Nouveau diptyque qui fait suite, sans l'être véritablement, aux Cosaques d'Hitler, Les cinq de Cambridge explore les années étudiantes des cinq futurs espions, sur fond de montée fasciste. L'idée est séduisante, le terreau fertile. Le climat politique et social de cette Europe des années 1930, en proie aux mirages de tous les extrémismes, offre quant à lui un terrain de jeu fabuleux pour l'imagination.

Malheureusement, le résultat est un peu au-dessous de mes attentes. Non pas que je n'ai pas été passionné par cette histoire. Au contraire, les bédéistes racontent avec intelligence ces premiers pas. Le dessin aux parfums de l'Angleterre d'Edgar P Jacobs alliés à l'ambiance d'un John Le Carré tissent l'atmosphère nécessaire à une excellente histoire d'espionnage. Mais, si l'ambiance est parfaite, le scénario, lui, souffre de trop d'ambitions. En optant pour une bande dessinée chorale, la scénariste embrasse trop large. Un lecteur qui ne connait que superficiellement les événements et les protagonistes risque de se perdre dans les dédales des subtilités historiques. Certains personnages importants, comme le père de Kim Philby, espion, explorateur et orientaliste de renom, surgissent soudainement comme des chiens dans un jeu de quilles, sans véritables explications.

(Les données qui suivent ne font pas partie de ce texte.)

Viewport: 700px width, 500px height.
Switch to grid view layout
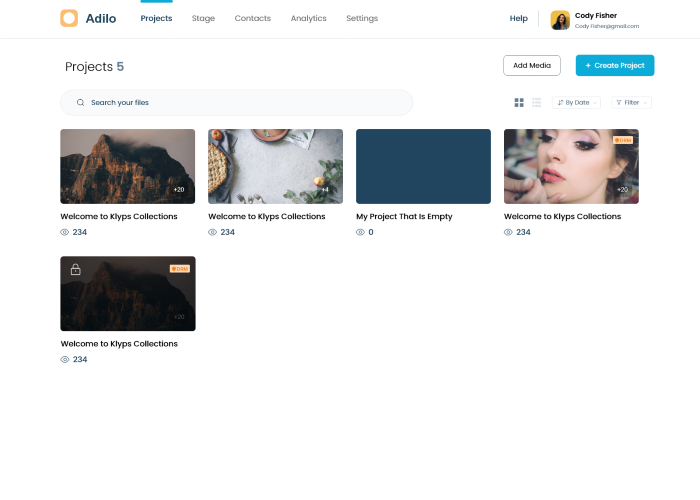pyautogui.click(x=519, y=102)
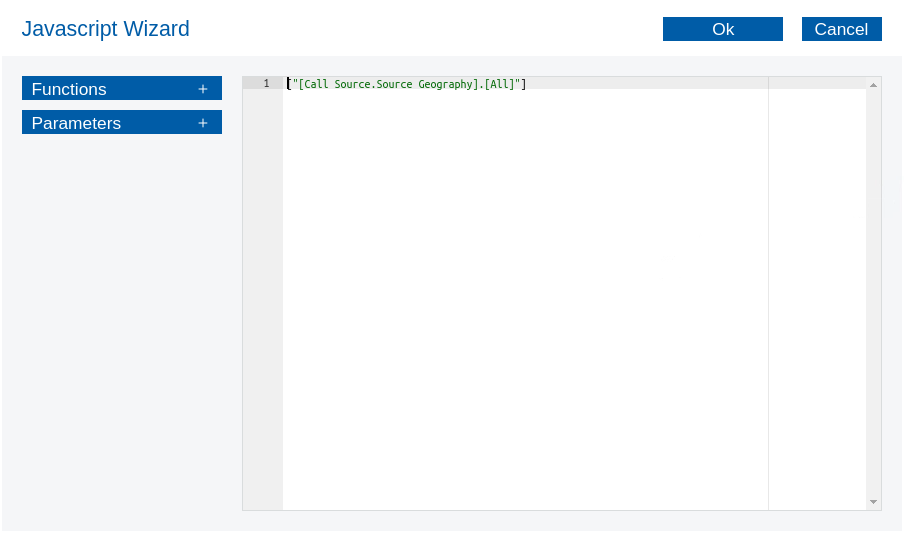Click the editor scrollbar up arrow
The height and width of the screenshot is (534, 904).
[x=873, y=85]
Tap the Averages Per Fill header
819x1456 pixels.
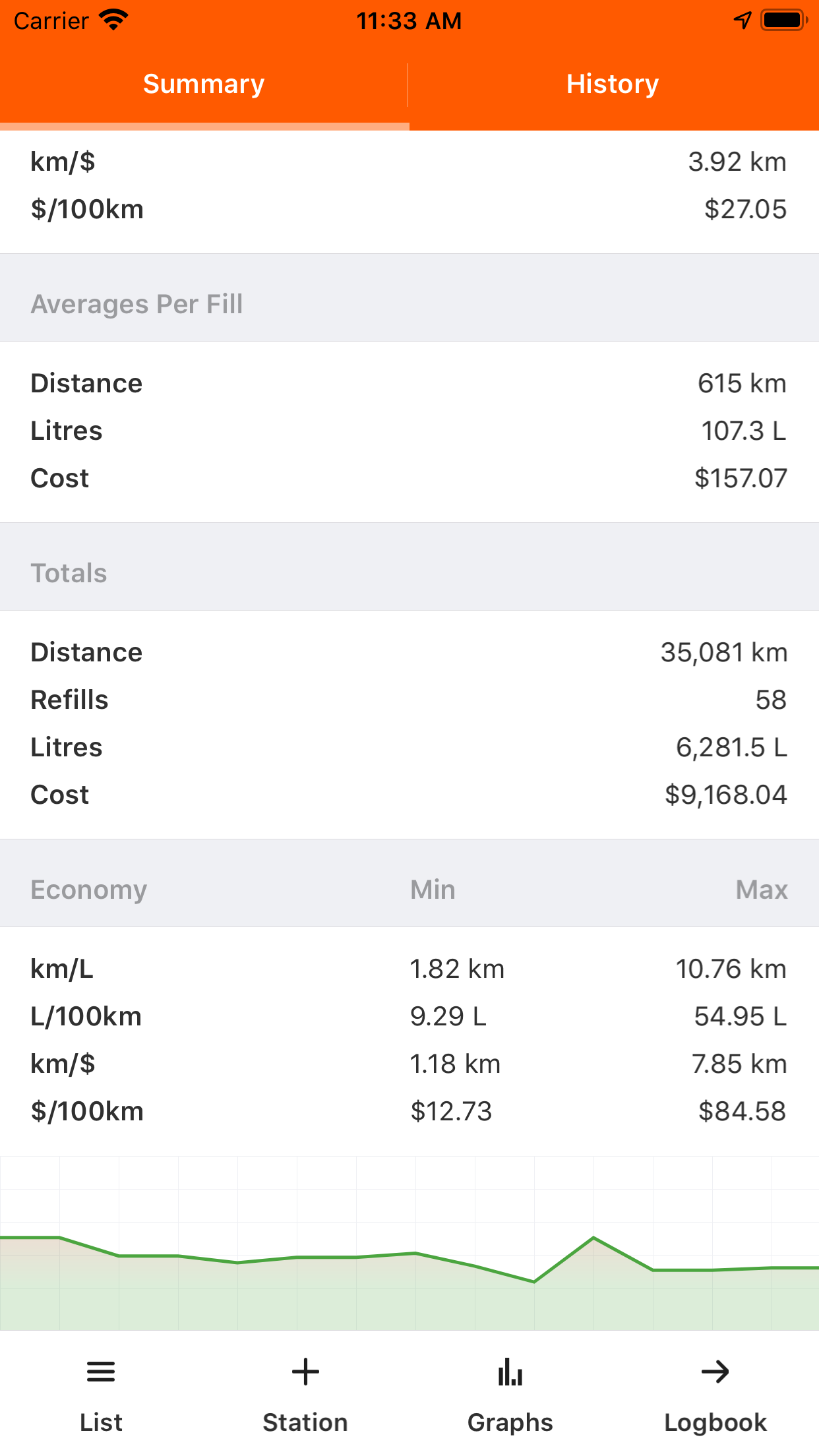[x=137, y=304]
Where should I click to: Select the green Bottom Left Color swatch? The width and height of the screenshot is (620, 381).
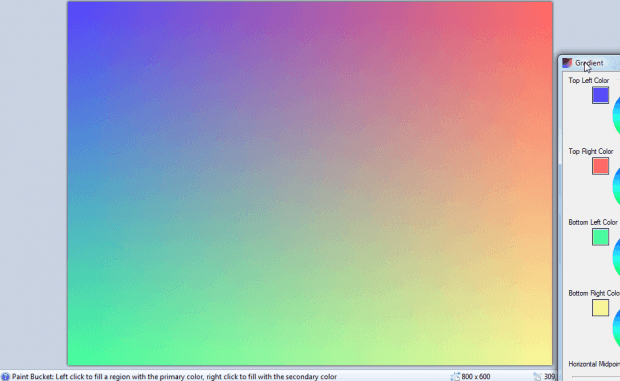600,237
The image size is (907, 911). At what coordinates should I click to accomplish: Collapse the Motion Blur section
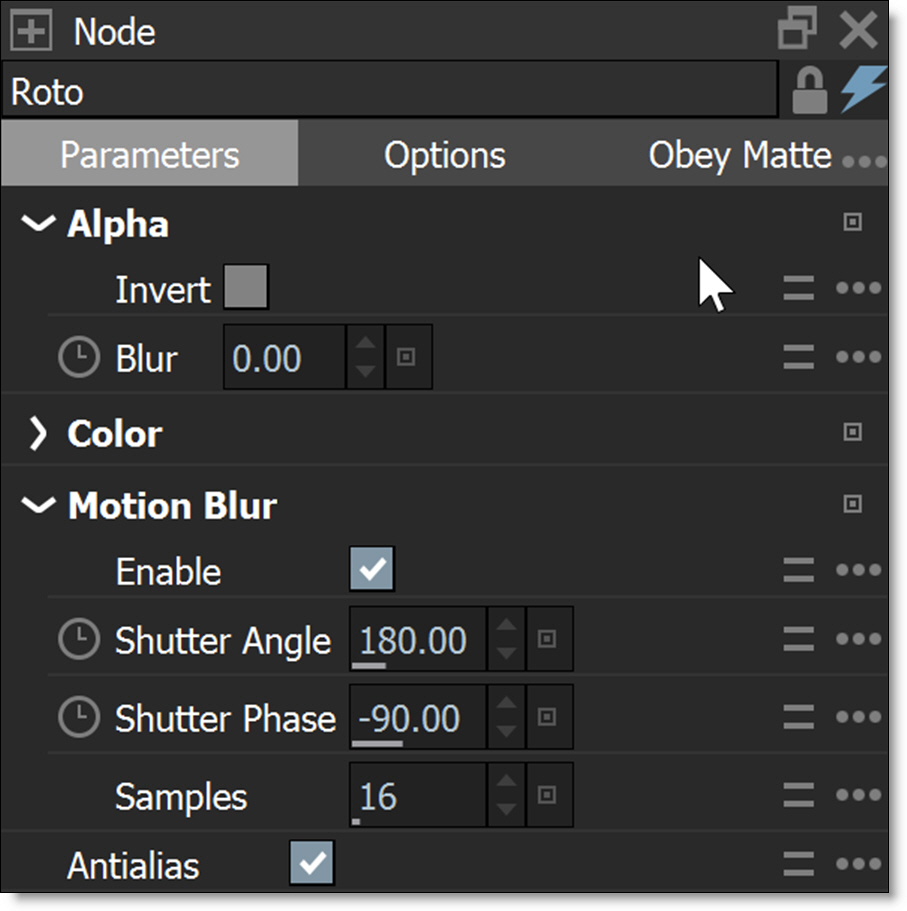coord(38,506)
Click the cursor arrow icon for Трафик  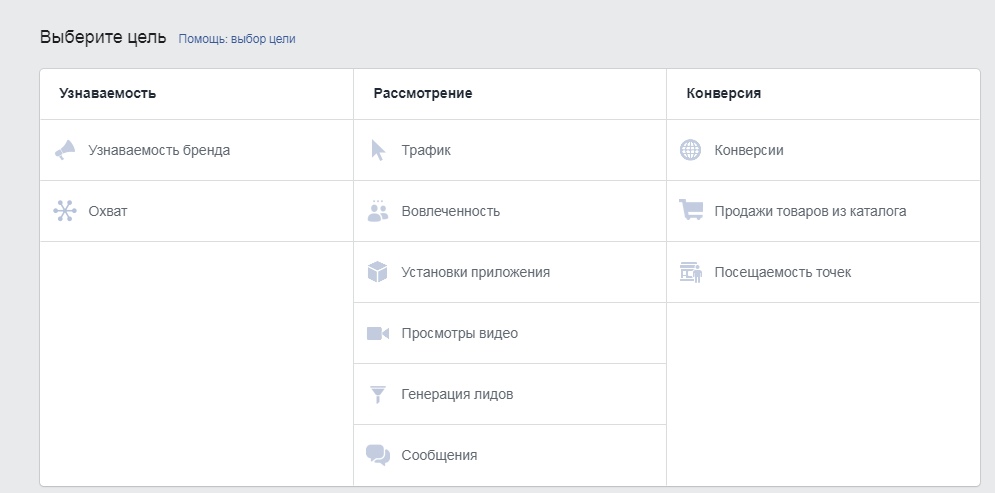(x=378, y=150)
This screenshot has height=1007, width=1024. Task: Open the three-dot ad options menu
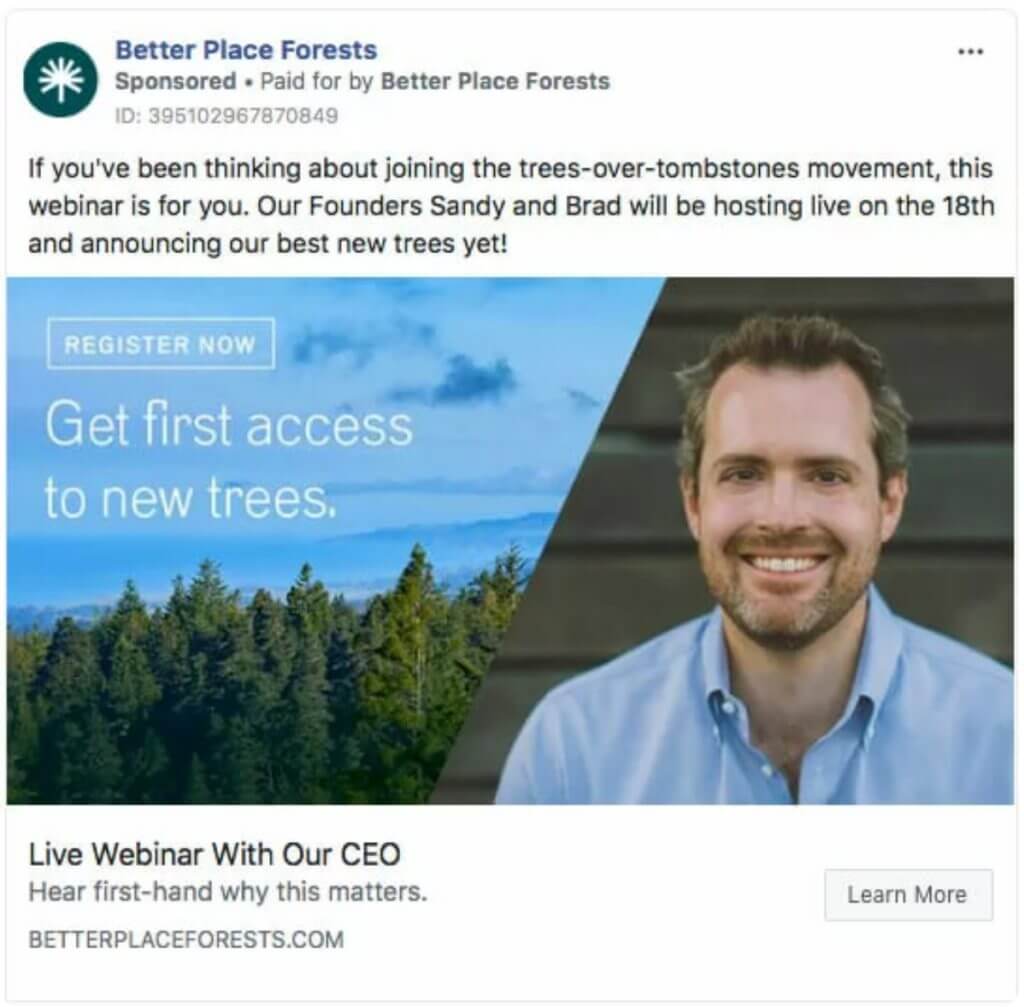970,52
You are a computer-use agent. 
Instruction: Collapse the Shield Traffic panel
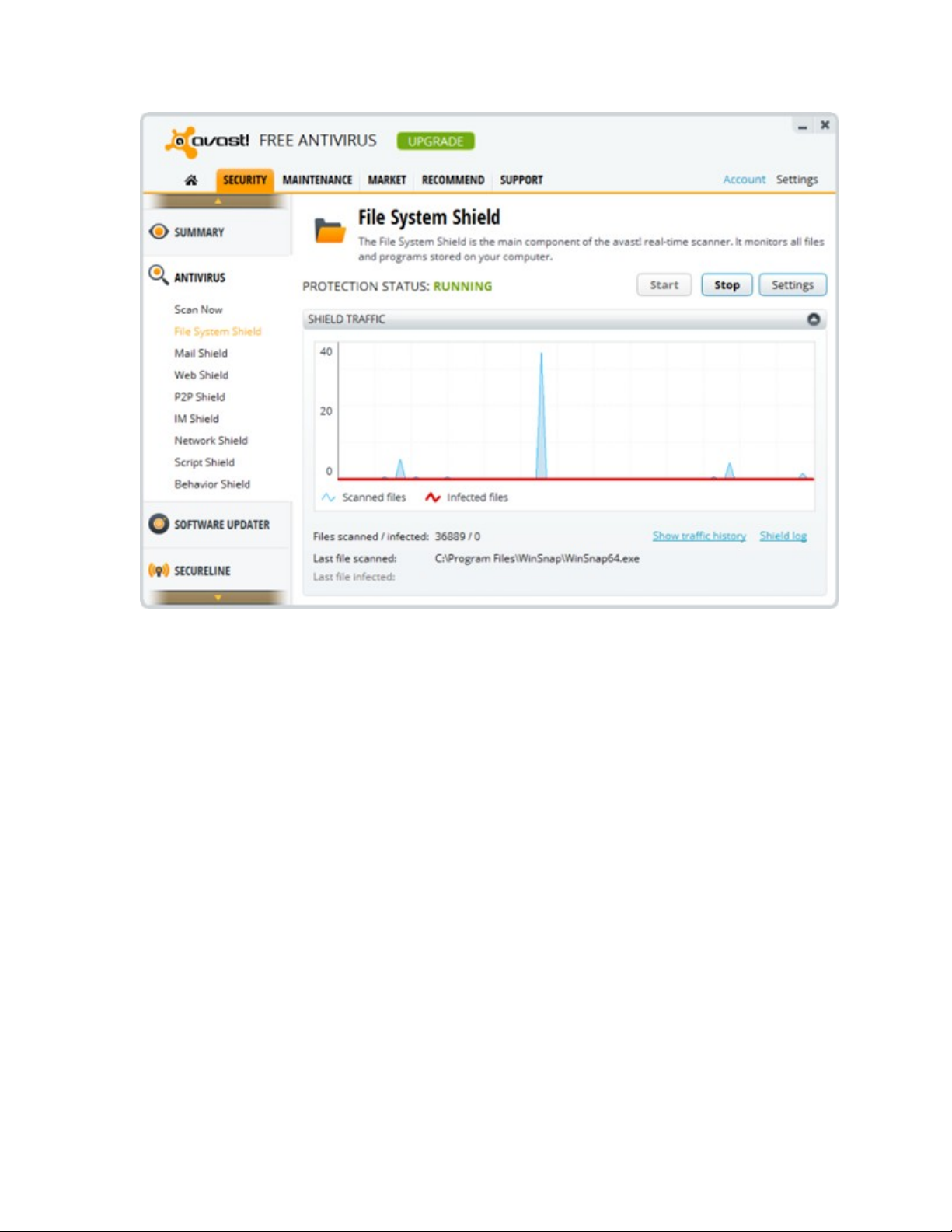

Peut-être aurait-il été plus simple pour la compréhension du récit de ne suivre qu'un protagoniste? En multipliant les intrigues, en voulant traiter également chacun des espions - même si Cairncross est relativement absent - la scénariste met constamment un frein à son histoire, donnant l'impression de perdre totalement le contrôle et de rendre les armes devant le gigantisme de la tâche. Dans son roman Philby, portrait de l'espion en jeune homme, Robert Littell a pris le parti de ne se consacrer qu'à l'un des cinq, Kim Philby. Un choix judicieux pour créer le lien d'attachement avec le lecteur.

Dommage, parce que les années Cambridge des «Magnificent Five», comme les surnomment les Britanniques, offrent un potentiel scénaristique et romanesque fabuleux.

Une belle idée qui, bien que passionnante pour ceux qui connaissent déjà l'histoire, aurait pu être mieux développée. Pour les autres, il manque des informations fondamentales pour une meilleure compréhension. Une chance pour eux l'Internet existe.

• Savoia, Les esclaves oubliés de Tromelin, Dupuis.

• Neuray, Lemaire, Les cinq des Cambridge. Trinity, Casterman.

• Robert Littell, Philby, portrait de l"espion en jeune homme, Flammarion Québec.

***

Oups! Petit lapsus la semaine dernière: il fallait bien sûr lire les poncifs du genre, et non les pontifes. Nos excuses à tout les papes de notre société!